The index. The have a few other pieces of hardware they have made over the years. Currently they are making the Steam Deck, time will tell how that does.
It's not the Index fault, just modern VR tech hasn't taken off. The Index is a great piece of hardware. And my prediction is that the Steam Deck will sell like hotcakes.
I think modern VR sucks. Beat Saber is cool but frankly beat saber would be just as cool on the wii or the kinect or on a normal screen with vr wands. It doesn’t actually utilize VR when you think about it.
Half Life Alyx was impressive but it also kind of sucked. Teleport movement breaks immersion hard. And the enemy design was clearly incredibly gentle to accommodate the fact that people are not in fact very competent in VR.

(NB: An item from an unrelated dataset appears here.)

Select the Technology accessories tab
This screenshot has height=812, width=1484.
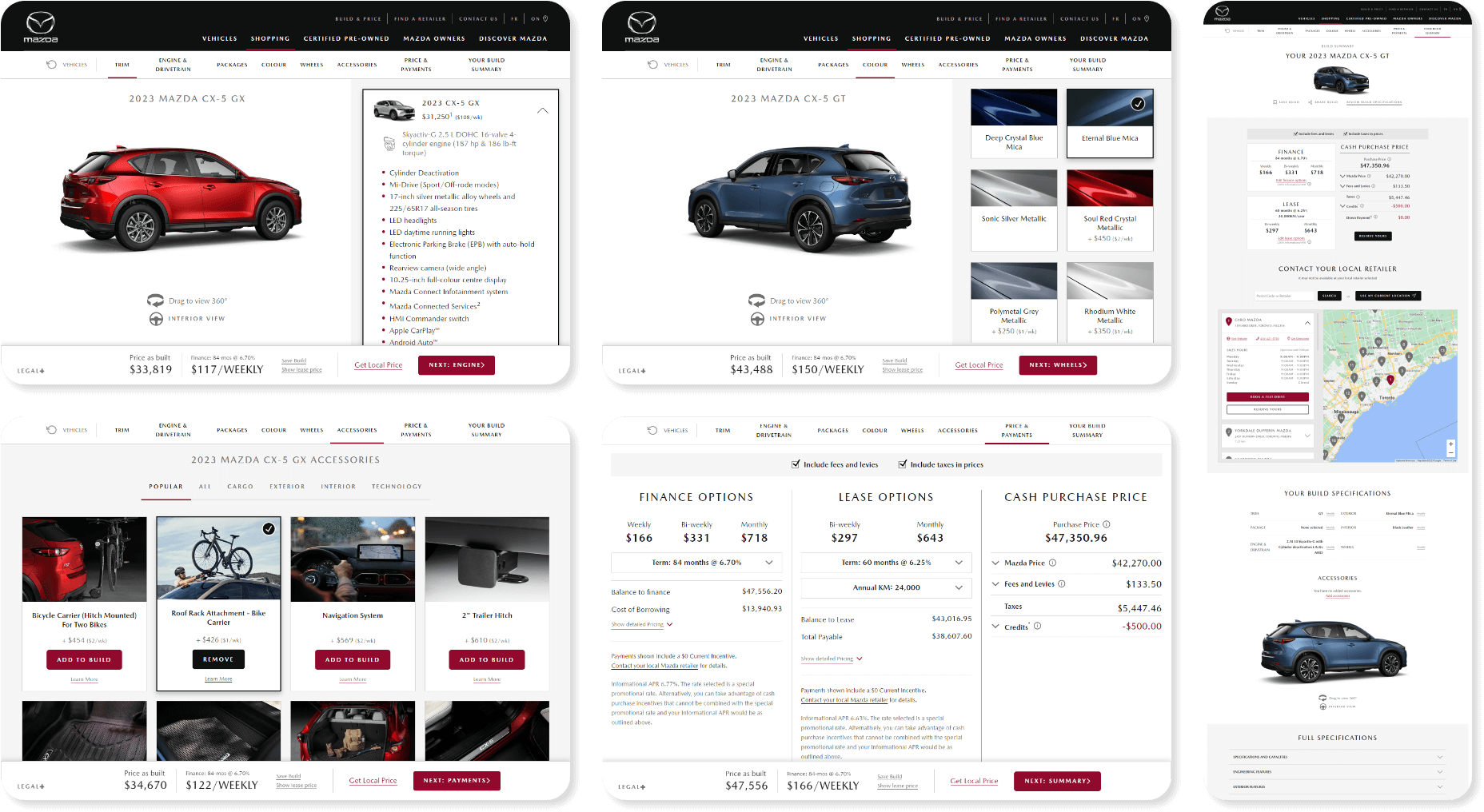click(397, 487)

It's a chicken and egg problem. VR tech isn't taking off cause there isn't enough market share to justify having great games for it.

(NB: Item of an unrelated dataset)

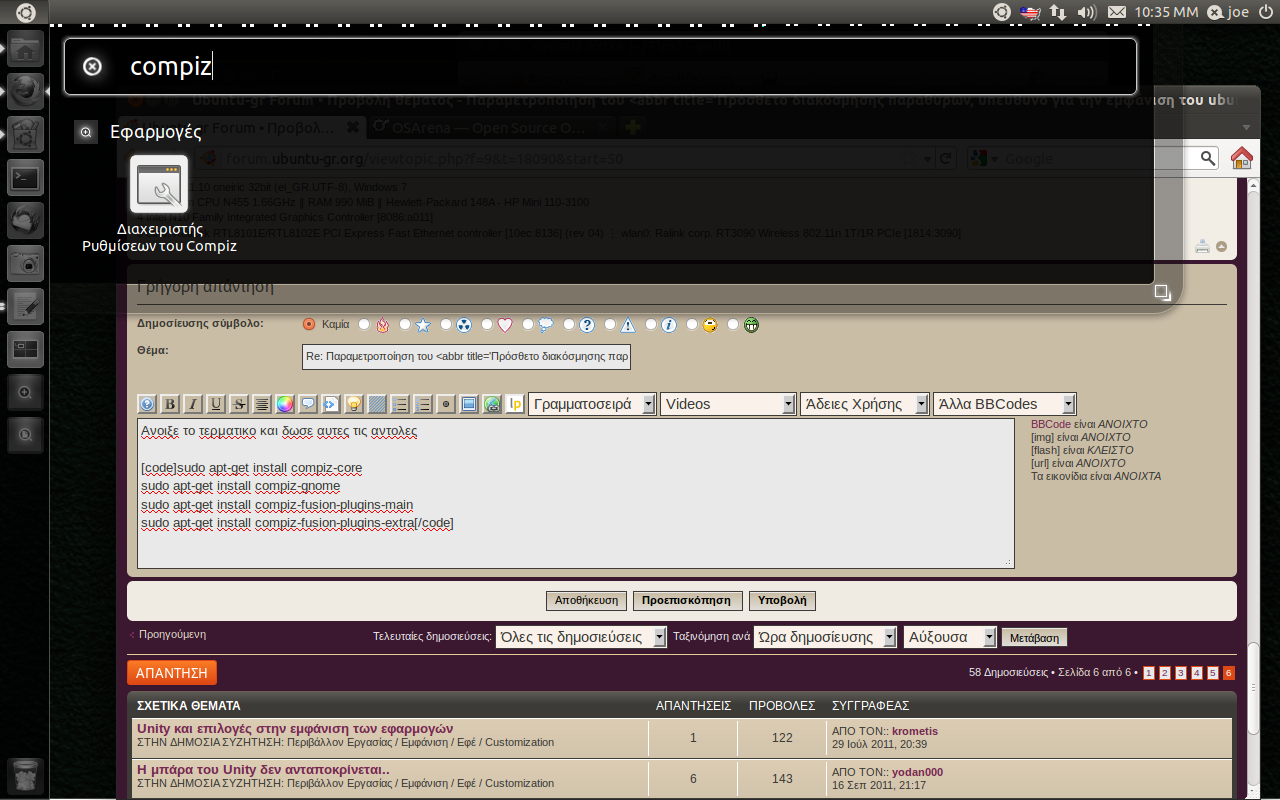Click in the Θέμα subject field
The image size is (1280, 800).
coord(466,357)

To get that level of market share a company basically needs to subsidize the initial hardware/consoles. I don't think Valve has ever learned that concept and as such they are still selling the hardware at full price. This in contrast to say FB/Microsoft/Sony who actively subsidize their offerings because they understand the benefit of getting people locked in their ecosystem.
I predict a repeat of Steam Machines. (as a Linux user)
I'm pretty sure idealogically valve are opposed to locking people into their ecosystem. They don't even make it so you can only play their own games with steam, and they allow you to add non-steam games to your library. They're a weird comapny in general, they have a pretty hardcore horizontal management system going on in their company which as I understand as an outsider is a big reason why they've struggled to bring stuff to market of late.
Their (leaked) employee handbook is literally subtitled "A fearless adventure in knowing what to do when no one’s there telling you what to do"
I mean that even if steam closed tomorrow, you would be able to play all your games. They're literally just installed in a folder on your computer and steam clicks the exe for you. They also released server code for most of their own games so you can run your own. Most companies would have gated access to their servers so you could only run the game when you could connect to their database
Pretty sure it won’t. Too chunky for playing indie games on the go, not enough battery to play AAA. And if you plan having it plugged in as a desktop replacement, there’re batter gaming laptops.